The Arginine Vasopressin Receptor 2 (AVPR2), also known as the V2 receptor, is a member of the family of G-Protein-coupled receptors (GPCR). There are three subtypes of vasopressin receptors identified in humans, which are AVPR1A, AVPR1B and AVPR2.

The natural ligand of AVPR2 is vasopressin, which is synthesized in the hypothalamus and secreted into the posterior pituitary. Like the closely similar neuropeptide, oxytocin, vasopressin is a nine amino acid neuropeptide that is classified as an antidiuretic hormone (ADH). Release of vasopressin is mediated by stimuli such as hemorrhage or dehydration. When vasopressin binds to AVPR2, signal transduction is mediated through Gas GTP binding proteins, which activates adenylate cyclase to increase intracellular cAMP. This cascade further activates protein kinase A (PKA).

The most abundant expression of AVPR2 is found in the kidney. The main function of AVPR2 is to regulate water homeostasis in the body. Binding of vasopressin to the V2 receptor in the kidney stimulates cellular relocation of aquaporin 2 (AQP2) to the apical plasma membrane. This facilitates water reabsorption from primary urine. The impaired regulation of vasopressin causes a serious condition known as Diabetes insipidus (DI).

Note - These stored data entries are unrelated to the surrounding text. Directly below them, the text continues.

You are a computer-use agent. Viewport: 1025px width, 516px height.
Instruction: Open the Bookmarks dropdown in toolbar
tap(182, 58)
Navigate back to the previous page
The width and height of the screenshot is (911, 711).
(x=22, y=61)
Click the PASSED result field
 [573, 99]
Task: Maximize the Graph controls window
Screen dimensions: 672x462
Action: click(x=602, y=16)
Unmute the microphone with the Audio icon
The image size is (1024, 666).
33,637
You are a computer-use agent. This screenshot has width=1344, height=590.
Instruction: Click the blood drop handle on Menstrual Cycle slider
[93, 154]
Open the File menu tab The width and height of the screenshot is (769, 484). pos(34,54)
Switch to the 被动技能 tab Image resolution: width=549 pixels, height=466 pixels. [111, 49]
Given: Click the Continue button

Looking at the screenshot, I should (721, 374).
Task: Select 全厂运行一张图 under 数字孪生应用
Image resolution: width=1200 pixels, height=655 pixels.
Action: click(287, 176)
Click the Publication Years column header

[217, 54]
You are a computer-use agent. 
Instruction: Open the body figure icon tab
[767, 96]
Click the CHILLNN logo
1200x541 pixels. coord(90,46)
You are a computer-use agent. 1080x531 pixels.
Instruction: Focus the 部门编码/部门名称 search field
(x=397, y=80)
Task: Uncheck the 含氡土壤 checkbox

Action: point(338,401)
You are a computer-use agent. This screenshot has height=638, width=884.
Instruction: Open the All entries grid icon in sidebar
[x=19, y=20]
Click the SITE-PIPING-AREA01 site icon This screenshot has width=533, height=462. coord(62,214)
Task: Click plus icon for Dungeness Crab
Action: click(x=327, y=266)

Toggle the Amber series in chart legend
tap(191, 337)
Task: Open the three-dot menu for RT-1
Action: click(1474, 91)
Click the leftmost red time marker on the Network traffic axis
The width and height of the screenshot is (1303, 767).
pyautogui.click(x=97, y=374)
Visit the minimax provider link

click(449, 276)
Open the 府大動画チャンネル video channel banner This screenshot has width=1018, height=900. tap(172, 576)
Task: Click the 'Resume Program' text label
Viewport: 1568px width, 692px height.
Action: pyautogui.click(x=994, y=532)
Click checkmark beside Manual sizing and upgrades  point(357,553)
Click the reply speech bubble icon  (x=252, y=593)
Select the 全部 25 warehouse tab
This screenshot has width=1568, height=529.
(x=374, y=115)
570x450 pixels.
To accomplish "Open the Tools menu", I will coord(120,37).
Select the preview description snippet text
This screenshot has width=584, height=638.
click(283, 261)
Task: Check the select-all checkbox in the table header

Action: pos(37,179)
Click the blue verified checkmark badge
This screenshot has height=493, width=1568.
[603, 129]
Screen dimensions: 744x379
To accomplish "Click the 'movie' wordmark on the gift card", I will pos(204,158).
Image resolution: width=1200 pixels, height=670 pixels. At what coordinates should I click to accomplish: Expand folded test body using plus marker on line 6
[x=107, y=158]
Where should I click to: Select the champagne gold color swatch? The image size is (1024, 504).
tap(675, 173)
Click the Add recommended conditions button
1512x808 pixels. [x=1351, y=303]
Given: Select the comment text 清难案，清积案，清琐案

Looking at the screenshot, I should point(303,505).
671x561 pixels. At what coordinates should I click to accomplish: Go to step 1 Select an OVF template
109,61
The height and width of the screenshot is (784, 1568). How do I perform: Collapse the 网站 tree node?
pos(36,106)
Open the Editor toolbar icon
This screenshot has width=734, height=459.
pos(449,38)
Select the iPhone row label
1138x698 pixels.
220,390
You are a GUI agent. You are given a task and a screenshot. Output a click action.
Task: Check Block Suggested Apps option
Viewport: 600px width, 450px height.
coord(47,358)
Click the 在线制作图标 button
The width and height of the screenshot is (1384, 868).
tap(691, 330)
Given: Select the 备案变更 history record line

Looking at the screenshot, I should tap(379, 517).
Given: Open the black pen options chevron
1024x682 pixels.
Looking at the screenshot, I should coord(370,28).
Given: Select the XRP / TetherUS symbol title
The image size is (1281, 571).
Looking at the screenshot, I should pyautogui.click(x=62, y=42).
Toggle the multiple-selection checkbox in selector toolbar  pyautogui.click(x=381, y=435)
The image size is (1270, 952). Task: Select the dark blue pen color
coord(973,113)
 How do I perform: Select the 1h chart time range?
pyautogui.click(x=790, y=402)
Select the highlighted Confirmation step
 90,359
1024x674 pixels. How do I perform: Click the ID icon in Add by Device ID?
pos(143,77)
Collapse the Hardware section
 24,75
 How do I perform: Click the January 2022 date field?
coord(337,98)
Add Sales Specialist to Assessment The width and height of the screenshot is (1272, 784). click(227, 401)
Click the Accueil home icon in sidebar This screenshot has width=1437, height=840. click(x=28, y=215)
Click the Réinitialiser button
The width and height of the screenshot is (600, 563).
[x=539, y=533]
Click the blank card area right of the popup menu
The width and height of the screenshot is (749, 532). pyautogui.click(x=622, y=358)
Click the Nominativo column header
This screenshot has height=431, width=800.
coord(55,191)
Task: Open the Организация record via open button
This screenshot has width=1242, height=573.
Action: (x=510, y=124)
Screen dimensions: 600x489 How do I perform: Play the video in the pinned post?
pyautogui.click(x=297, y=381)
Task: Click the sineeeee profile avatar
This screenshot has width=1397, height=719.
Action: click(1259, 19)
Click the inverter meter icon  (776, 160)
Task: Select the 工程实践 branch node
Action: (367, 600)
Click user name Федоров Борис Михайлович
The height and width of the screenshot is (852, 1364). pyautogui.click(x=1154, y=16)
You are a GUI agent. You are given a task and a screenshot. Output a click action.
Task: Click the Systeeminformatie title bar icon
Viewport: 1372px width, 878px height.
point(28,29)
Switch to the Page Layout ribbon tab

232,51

Besides as an antidiuretic factor, vasopressin is also known to regulate blood coagulation. Desmopressin has been used as a haemostatic drug for patients with hemophilia A by stimulating production of coagulant factor VIII. Interestingly, drug repurposing of desmopressin revealed the promising treatment for patients with osteosarcoma. In fact, AVPR2 has been detected in several cancers such as kidney, breast, colon and lungs.